▶ _Goal_: Copy the part of the Nomad pull request discussion between "The integration supports" and "the YARN integration.", inclusive, word for word.

[SPARK-20992][Scheduler] Add support for Nomad as a scheduler backend #18209

barnardb · 2017-06-06T02:44:33Z

What changes were proposed in this pull request?

Adds support for Nomad as a scheduler backend. Nomad is a cluster manager designed for both long lived services and short lived batch processing workloads.

The integration supports client and cluster mode, dynamic allocation (increasing only), has basic support for python and R applications, and works with applications packaged either as JARs or as docker images.

Documentation is in docs/running-on-nomad.md.

This will be presented at Spark Summit 2017.

A build of the pull request with Nomad support is at available here.

Feedback would be much appreciated.

How was this patch tested?

This patch was tested with Integration and manual tests, and a load test was performed to ensure it doesn't have worse performance than the YARN integration.

The feature was developed and tested against Nomad 0.5.6 (current stable version)
on Spark 2.1.0, rebased to 2.1.1 and retested, and finally rebased to master and retested.

srowen · 2017-06-06T09:17:09Z

I don't believe we'd accept a change this big into the core project. This isn't a widely used scheduler AFAICT (I had never heard of it). If possible, it can begin life as an external add-on.

SparkQA · 2017-06-06T14:53:16Z

Test build #3782 has finished for PR 18209 at commit c762194.

This patch fails Spark unit tests.
This patch merges cleanly.
This patch adds the following public classes (experimental):
| --class CLASS_NAME Name of your application's main class (required)
sealed trait PrimaryResource
case class PrimaryJar(url: String) extends PrimaryResource
case class PrimaryPythonFile(url: String) extends PrimaryResource
case class PrimaryRFile(url: String) extends PrimaryResource
case Some(_) => usageException(\"--class cannot be specified multiple times\")
case class Parameters(command: ApplicationRunCommand, nomadUrl: Option[HttpHost])
sealed trait JobDescriptor
case class ExistingJob(
case class NewJob(job: Job) extends JobDescriptor
case class KeyPair(certFile: String, keyFile: String)
protected class NomadDriverEndpoint(rpcEnv: RpcEnv, sparkProperties: Seq[(String, String)])
case class CommonConf(
case class ConfigurablePort(label: String)

FRosner · 2017-06-08T17:11:03Z

I very much appreciate this effort. We are using Nomad since one year now and it has proven to be a very well designed and robust cluster manager. Currently we use Nomad to deploy a Standalone Spark cluster which then blocks a lot of resources on Nomad just to be ready for jobs to be submitted.

If we were able to submit jobs directly to Nomad this could heavily improve our resource utilization.

Thanks a lot for the contribution @barnardb we will definitely look into it and give it a try.

rcgenova · 2017-06-08T20:07:51Z

Hey @srowen. Nomad is an unusual product for HashiCorp in that we have had tremendous interest from the top of the funnel at an early stage (due in part to the success of our other products). This PR is the result of a first class, internal initiative that was driven by a number of top tier customers. The majority of the changes are unit tests and documentation. Most of the complexity is isolated from the Spark code base. We fully expect and have planned for the onus of maintenance to be on us. We are committed to the integration and will dedicate resources to resolve issues quickly as they arise.

▶ _Data block_:
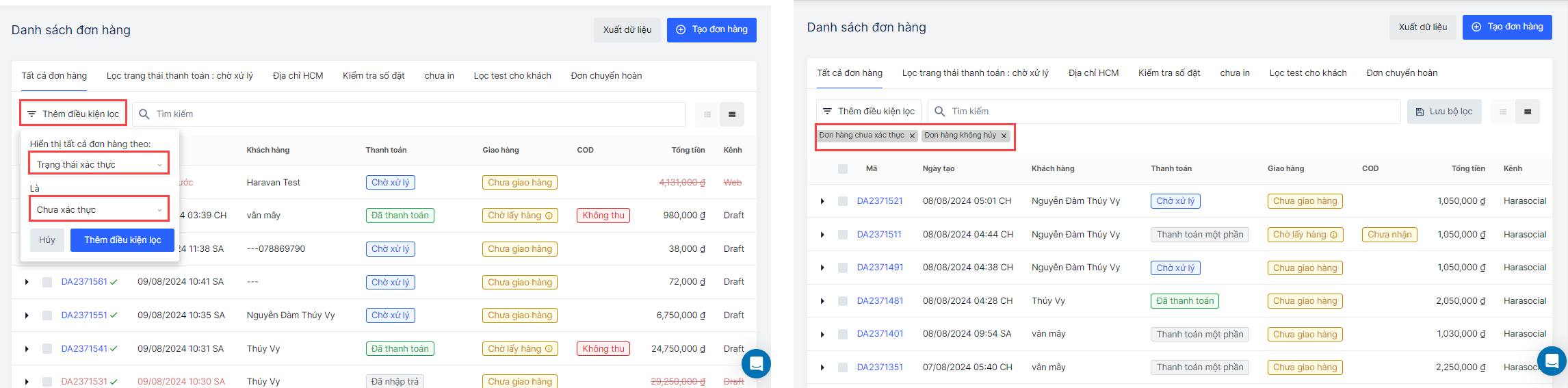Switch to compact list view next to "Lưu bộ lọc"
This screenshot has height=388, width=1568.
[x=1503, y=112]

▶ _Reply_:
The integration supports client and cluster mode, dynamic allocation (increasing only), has basic support for python and R applications, and works with applications packaged either as JARs or as docker images.

Documentation is in docs/running-on-nomad.md.

This will be presented at Spark Summit 2017.

A build of the pull request with Nomad support is at available here.

Feedback would be much appreciated.

How was this patch tested?

This patch was tested with Integration and manual tests, and a load test was performed to ensure it doesn't have worse performance than the YARN integration.